● Ejercicios
A. Reproduce fielmente el fragmento de la publicación que va de "SUS 8 (O C H" a "en el foro.".
B. Según la publicación, ¿por qué dice quien escribe que se pone muy tonta? Responde en una a tres oraciones.
C. Responde a estas preguntas a partir de la publicación:
(i) ¿Qué día nacieron los gemelos?
(ii) ¿Dónde estaba Maruja14 cuando se conocieron?
(iii) ¿Cuántos hijos tenía Maruja14 en aquel momento?

● Documento
================

# Mi querida amiga y compañera, my one and only Maruja14, ¡¡¡GEMELOS!!! TWINS!!!



## heidita

¿¿Qué puedo deciros??

*¡¡QUE YA LLEGARON!!     *

El día tres de enero se adelantaron los gemelos de mi única e irrepetible Maruja14, Susana, para los amigos.

Y como he asistido a la evolución del embarazo desde el principio, se llama la niña 

VICTORIA (HEIDI  )

y el niño

GONZALO.

Marujita y yo nos conocimos cuando ella estaba en Irlanda. Con, y ahora viene el _crack _del día, 

SUS 8 (O C H O ) HIJOS Y MARIDO.

No aprendió inglés, pero sí encontró una amiga incondicional y yo también, apoyándome siempre, sobre todo en el momento más difícil que tuve en el foro. 

Un homenaje para ella, un homenaje para su valor y su manera de ver la vida, un homenaje para la familia numerosa, un homenaje para la amistad.

*¡¡VIVA MI AMIGA MARUJA14!!*

(La verdad es que me pongo muy tonta, pero es que la quiero mucho )

================

● Registros aportados
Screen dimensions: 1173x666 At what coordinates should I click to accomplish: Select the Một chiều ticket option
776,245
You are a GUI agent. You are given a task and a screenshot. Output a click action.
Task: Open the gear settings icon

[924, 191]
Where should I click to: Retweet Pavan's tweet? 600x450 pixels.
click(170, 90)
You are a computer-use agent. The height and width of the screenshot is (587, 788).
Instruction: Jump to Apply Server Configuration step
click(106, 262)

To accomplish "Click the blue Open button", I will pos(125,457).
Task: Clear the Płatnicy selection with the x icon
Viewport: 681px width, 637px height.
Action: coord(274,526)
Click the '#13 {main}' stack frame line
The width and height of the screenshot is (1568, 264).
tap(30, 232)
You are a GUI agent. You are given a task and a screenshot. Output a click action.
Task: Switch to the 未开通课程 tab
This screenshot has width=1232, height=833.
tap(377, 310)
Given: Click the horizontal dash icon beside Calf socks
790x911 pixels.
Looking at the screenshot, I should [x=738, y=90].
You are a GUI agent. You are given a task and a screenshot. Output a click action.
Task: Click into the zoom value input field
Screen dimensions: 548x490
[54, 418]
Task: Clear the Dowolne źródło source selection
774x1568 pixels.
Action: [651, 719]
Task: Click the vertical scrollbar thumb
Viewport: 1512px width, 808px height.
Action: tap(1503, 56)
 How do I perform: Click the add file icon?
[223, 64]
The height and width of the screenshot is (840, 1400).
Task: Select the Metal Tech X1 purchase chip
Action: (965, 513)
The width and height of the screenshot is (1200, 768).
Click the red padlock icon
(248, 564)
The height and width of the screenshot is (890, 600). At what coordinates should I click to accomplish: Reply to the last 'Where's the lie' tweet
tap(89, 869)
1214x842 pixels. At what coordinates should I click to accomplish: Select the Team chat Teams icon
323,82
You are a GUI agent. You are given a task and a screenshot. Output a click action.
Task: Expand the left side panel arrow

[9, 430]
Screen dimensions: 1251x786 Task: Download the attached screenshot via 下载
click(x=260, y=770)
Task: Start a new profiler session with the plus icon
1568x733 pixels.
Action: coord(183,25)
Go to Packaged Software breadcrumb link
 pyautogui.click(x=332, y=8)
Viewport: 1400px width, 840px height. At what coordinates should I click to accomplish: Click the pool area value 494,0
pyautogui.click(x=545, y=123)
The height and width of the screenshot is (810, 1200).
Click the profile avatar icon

================

● Soluciones
A.
SUS 8 (O C H O ) HIJOS Y MARIDO.

No aprendió inglés, pero sí encontró una amiga incondicional y yo también, apoyándome siempre, sobre todo en el momento más difícil que tuve en el foro.

B. Quien escribe dice que se pone muy tonta porque quiere mucho a Maruja14.

C.
(i) El tres de enero.
(ii) En Irlanda.
(iii) Ocho hijos.